- Theatrical release poster
- Directed by: Michael Curtiz Vittorio De Sica (uncredited)
- Screenplay by: Walter Bernstein
- Based on: Olympia by Ferenc Molnár
- Produced by: Carlo Ponti; Marcello Girosi;
- Starring: Sophia Loren; Maurice Chevalier; John Gavin; Angela Lansbury; Milly Vitale; Roberto Risso; Isabel Jeans; Tullio Carminati;
- Cinematography: Mario Montuori
- Edited by: Howard A. Smith
- Music by: Alessandro Cicognini; Robert Stolz;
- Distributed by: Paramount Pictures
- Release dates: March 16, 1960 (Italy); December 16, 1960 (United States);
- Running time: 97 minutes
- Countries: United States; Italy;
- Languages: English Italian

= A Breath of Scandal =

1960 film

A Breath of Scandal (released as Olympia in Italy) is a 1960 American/Italian international co-production romantic comedy-drama film directed by Michael Curtiz, based on the stage play Olympia by Ferenc Molnár. It stars Sophia Loren, Maurice Chevalier, and John Gavin, with Angela Lansbury, Milly Vitale, Roberto Risso, Isabel Jeans and Tullio Carminati. The film is set at the turn of the 20th century and features lush Technicolor photography of Vienna and the countryside of Austria. The costumes and lighting were designed by George Hoyningen-Huene. Loren disagreed with Curtiz's direction, so director Vittorio De Sica was hired to reshoot certain scenes with Loren after hours without Curtiz's knowledge.

Molnár's 1928 play was also the basis of the 1929 MGM film His Glorious Night.

==Plot==
In 1907, the widowed Princess Olympia of the Austro-Hungarian Empire has been banished from the imperial court to her late husband's country estate. The bored princess spends her time improving her rifle marksmanship by using flowers, statues and the postman as her targets. When she tires of that, as an expert equestrian as well as an expert markswoman, she rides a wild stallion to her hunting lodge. On the way, she is thrown from her mount by the appearance of an automobile driven by American mining engineer Charlie Foster. Intrigued with Charlie, Olympia feigns injury and keeps her royal heritage a secret from him, for Charlie believes her to be a peasant. Treating her with first aid, Charlie lends her his own pajamas but mistakenly gives her a sleeping pill with a glass of wine that sends Olympia into a deep sleep.

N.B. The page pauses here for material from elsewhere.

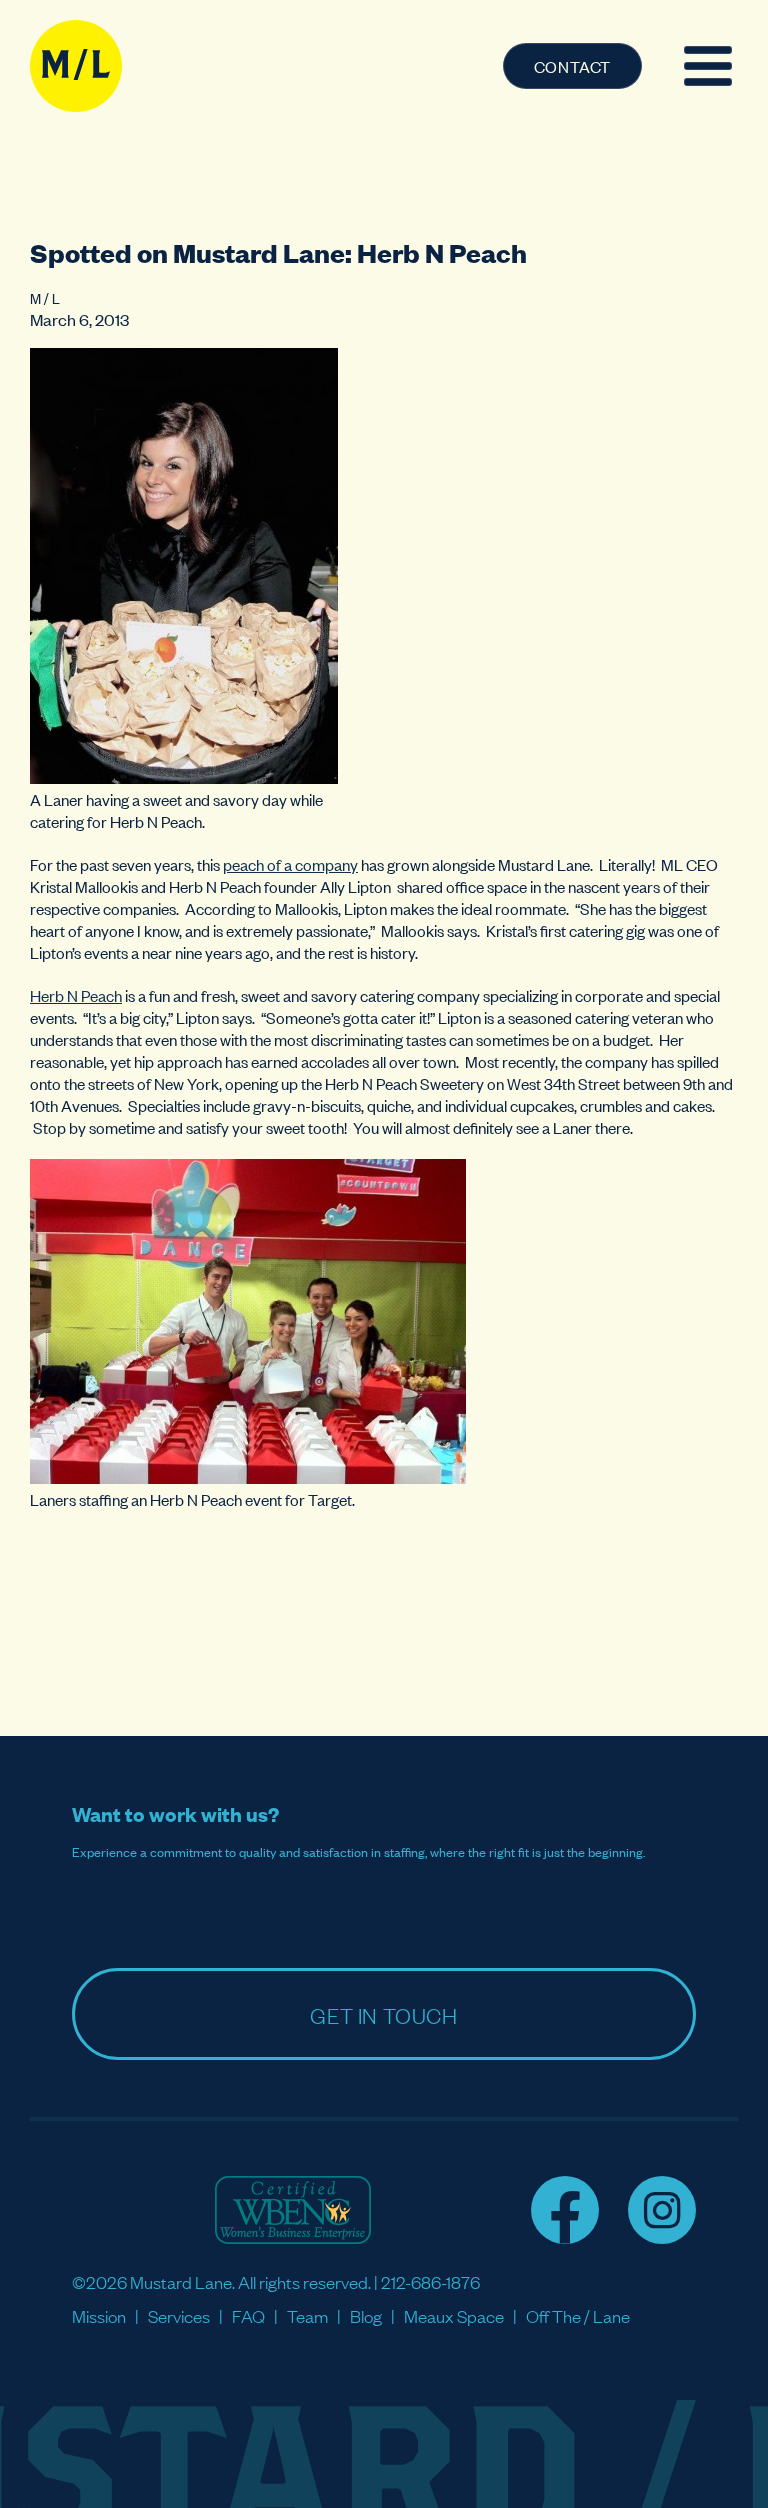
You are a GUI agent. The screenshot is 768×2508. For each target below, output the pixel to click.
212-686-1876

Waking in Charlie's pajama top, but not the bottom, Olympia fears the worst has happened and flees home, where news has arrived that she is able to return to the imperial court in Vienna and is to be married to Prince Ruprecht of Prussia. She is reunited with Charlie, who has come to visit her father about mining and refining bauxite in the empire. Her rival Countess Lina is determined to ruin Olympia's life by informing the imperial chamberlain Count Sandor of Olympia's scandalous conduct with the American.

==Cast==
- Sophia Loren as Princess Olympia
- Maurice Chevalier as Prince Philip
- John Gavin as Charlie Foster
- Angela Lansbury as Countess Lina
- Isabel Jeans as Princess Eugénie
- Tullio Carminati as Albert
- Milly Vitale as can-can girl
- Carlo Hinterman as Prince Ruprecht
- Roberto Risso as Aide-de-camp
- Friedrich von Ledebur as Count Sandor
- Adrienne Gessner as Amelia

==Production==
The film was one of three that Loren was obligated to make under her contract with Paramount. It was a coproduction between Paramount and producers Carlo Ponti and Marcello Girosi. Filming began on June 1, 1959, in Vienna.

==Reception==
In a contemporary review for The New York Times, critic Bosley Crowther called A Breath of Scandal "an utterly foolish lot of nothing" and wrote:The most scandalous thing about "A Breath of Scandal" ... is the fortune squandered in it upon a slip of an idea. Thousands of dollars worth of costumes, buckets of pseudo-Habsburg jewels, indoor and outdoor settings at some of Vienna's most regal palaces and a cast headed up by Sophia Loren, John Gavin and Maurice Chevalier are tossed away on a skinny fable. ... And to think that so much scenery and costumes, in color, was spent on so much absolute twaddle. Well, as they say in the picture, the Emperor shall hear of this!